ZADANIE A: W tekście o apelacji dotyczącej lokat bankowych brakuje autentycznego podpisu powódki na jednym dowodzie wypłaty. Jakiej kwoty dotyczył ten dowód?
ZADANIE B: Kontynuuj tekst o apelacji dotyczącej lokat bankowych, pisząc dalej po jego ostatnim zdaniu.

TEKST DO ANALIZY:
• • • •
W uzasadnieniu apelacji skarżąca podniosła, iż autentyczność podpisów na dowodach wypłat nr (...) (12.131,05 zł), (...) (50.000 zł) oraz (...), ma w sprawie zasadnicze znaczenie, gdyż stanowiły potwierdzenie dyspozycji likwidacji lokat. Brak autentycznego podpisu na dowodzie wypłaty nr (...) dotyczącym kwoty 31.579,50 zł świadczy o tym, że powódka dnia 09 grudnia 2005 r. nie wydała dyspozycji likwidacji lokaty nr ST-04- (...) założonej wcześniej na kwotę 30.000 zł, jak też dwóch pozostałych lokat, które miały być w tym dniu wypłacone. Świadkowie E. N., J. T., M. P. i E. P. potwierdzili, że dowody wypłat stanowią dyspozycje likwidacji lokat, a dowód wpłaty stanowi dyspozycję założenia nowej lokaty. Dyspozycje te każdorazowo musiały być podpisane przez klienta oraz obsługujących go pracowników banku. Tylko w takim przypadku mogło nastąpić odpowiednie księgowanie kwot wskazanych w wystawianych dyspozycjach. W konsekwencji zdziwienie powódki budzi stanowisko, że dowody wypłat i autentyczność naniesionych na nich podpisów nie ma w sprawie żadnego znaczenia. Podkreśliła, że w celu zabezpieczenia interesów klienta oczywistym jest, że bank musi posiadać dyspozycję klienta potwierdzoną jego własnoręcznym podpisem lub stosowne uzasadnienie gdy takiej dyspozycji nie posiada. W niniejszej sprawie pozwany nie wyjaśnił z jakich przyczyn na dokumentach, które stanowią własność tego banku i przez bank zostały udostępnione, znajdują się sfałszowane podpisy powódki. Jak podkreśliła apelująca, wszystkie dowody wypłaty są obarczone poważnym błędem w postaci braku podpisu powódki w pozycji „zatwierdził", w sytuacji w której na dowodzie wypłaty klient banku musiał podpisać się zarówno w pozycji „zatwierdził" jak i w pozycji „kwotę powyższą otrzymałem". Skoro do jednego z podstawowych obowiązków banku należy zapewnienie posiadaczowi lokaty dostatecznego bezpieczeństwa jego środków pieniężnych, w sposób uniemożliwiający przestępczą działalność własnych pracowników, to zaniechanie tego obowiązku skutkuje odpowiedzialnością banku na podstawie art. 415 k.c. i art. 471 k.c. za niewykonanie lub nienależyte wykonanie zobowiązania wynikającego z zawartej umowy.
• • • •
PODANY MATERIAŁ:
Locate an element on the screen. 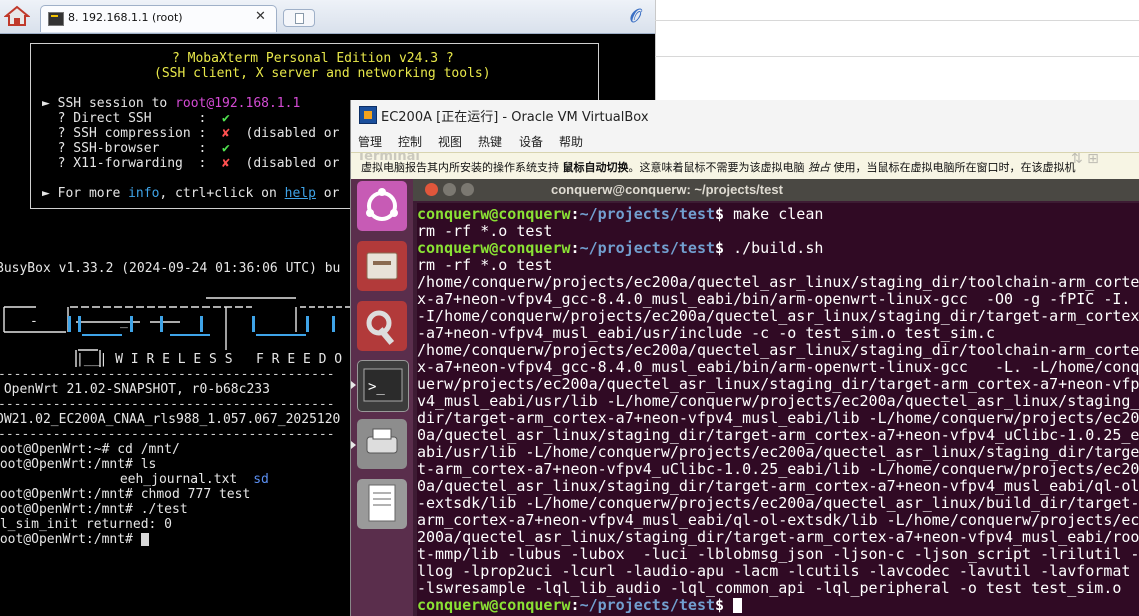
• • • •
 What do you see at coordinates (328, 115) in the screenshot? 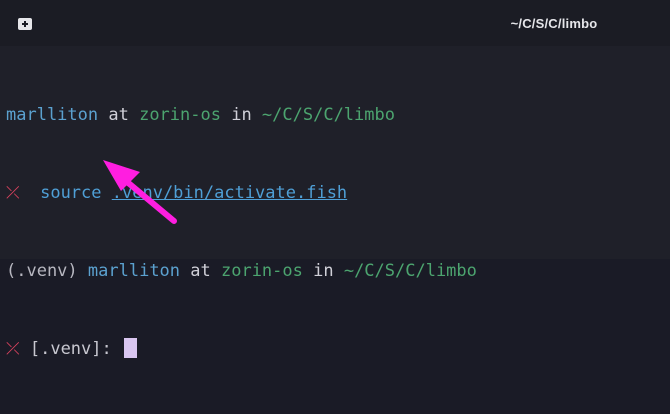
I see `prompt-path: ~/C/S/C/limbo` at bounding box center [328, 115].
• • • •
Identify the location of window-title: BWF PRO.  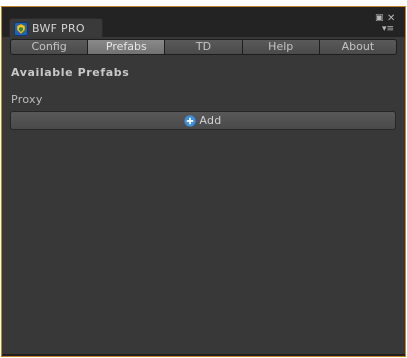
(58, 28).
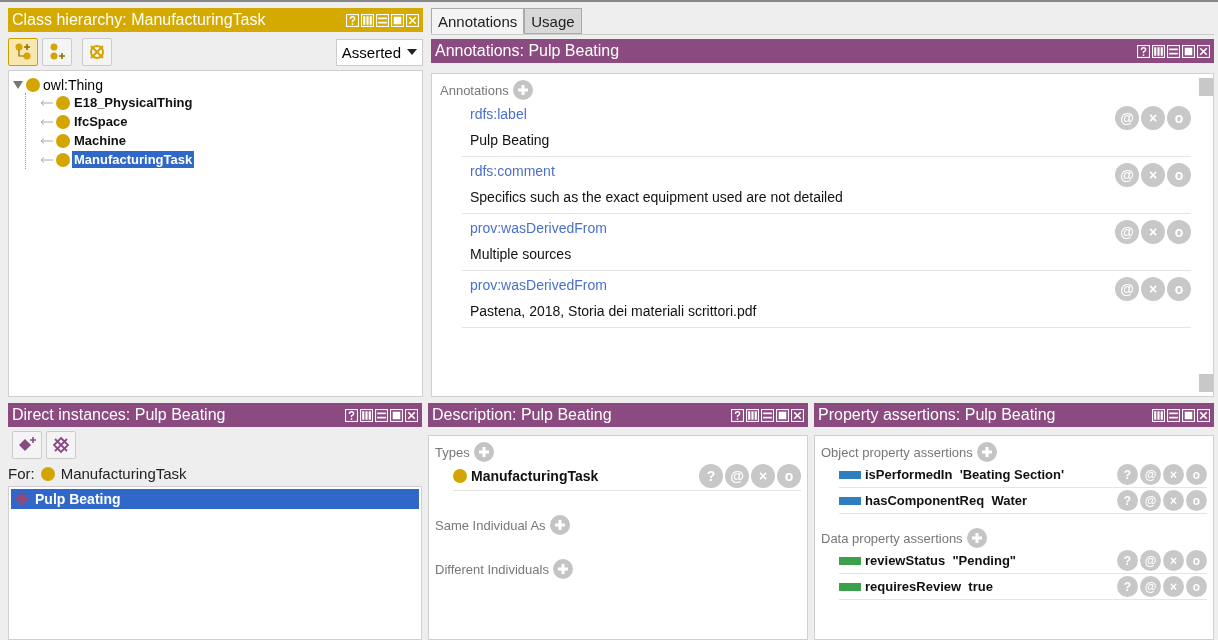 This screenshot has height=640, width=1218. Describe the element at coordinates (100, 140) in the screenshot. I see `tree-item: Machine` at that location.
• • • •
WYNIK ZADANIA A: 31.579,50 zł.

WYNIK ZADANIA B:
W ocenie apelującej, skoro w dniu 9 grudnia 2005 r. powódka nie złożyła dyspozycji likwidacji lokat, to nie mogła ona żądać przeksięgowania kwoty 31.579,50 zł lub jakiejkolwiek jej części na kolejną lokatę, którą w tym dniu zakładała. Fakt ten stanowi o tym, że przychodząc do banku w dniu 9 grudnia 2005 r. powódka musiała przynieść ze sobą środki finansowe. Oznacza to także, że lokata na kwotę 92.000 zł musiała zostać założona z nowych środków pieniężnych, przynajmniej w zakresie kwoty 31.579,50 zł, co do której istnieje pewność, że nie została wy płacona przez powódkę. Nadmieniła, że z uwagi na upływ czasu i podatkową formę rozliczeń stosowaną w prowadzonej przez powódkę działalności gospodarczej, nie jest ona w stanie wykazać jakimi środkami finansowymi dysponowała w 2005 r. Fakt, że posiadała pieniądze wynika z zeznań członków rodziny powódki oraz jej przesłuchania.

Wedle skarżącej, historia operacji bankowych nie powinna być uznana za wiarygodna, ponieważ została sporządzona na podstawie danych wprowadzonych do systemu bankowego na podstawie dokumentów zawierających sfałszowane podpisy powódki. W sytuacji, gdy bank nie weryfikował autentyczności podpisów klienta na gromadzonych dokumentach, oczywistym jest, że nie mógł doszukać się nieprawidłowości w prowadzonych dla powódki lokatach.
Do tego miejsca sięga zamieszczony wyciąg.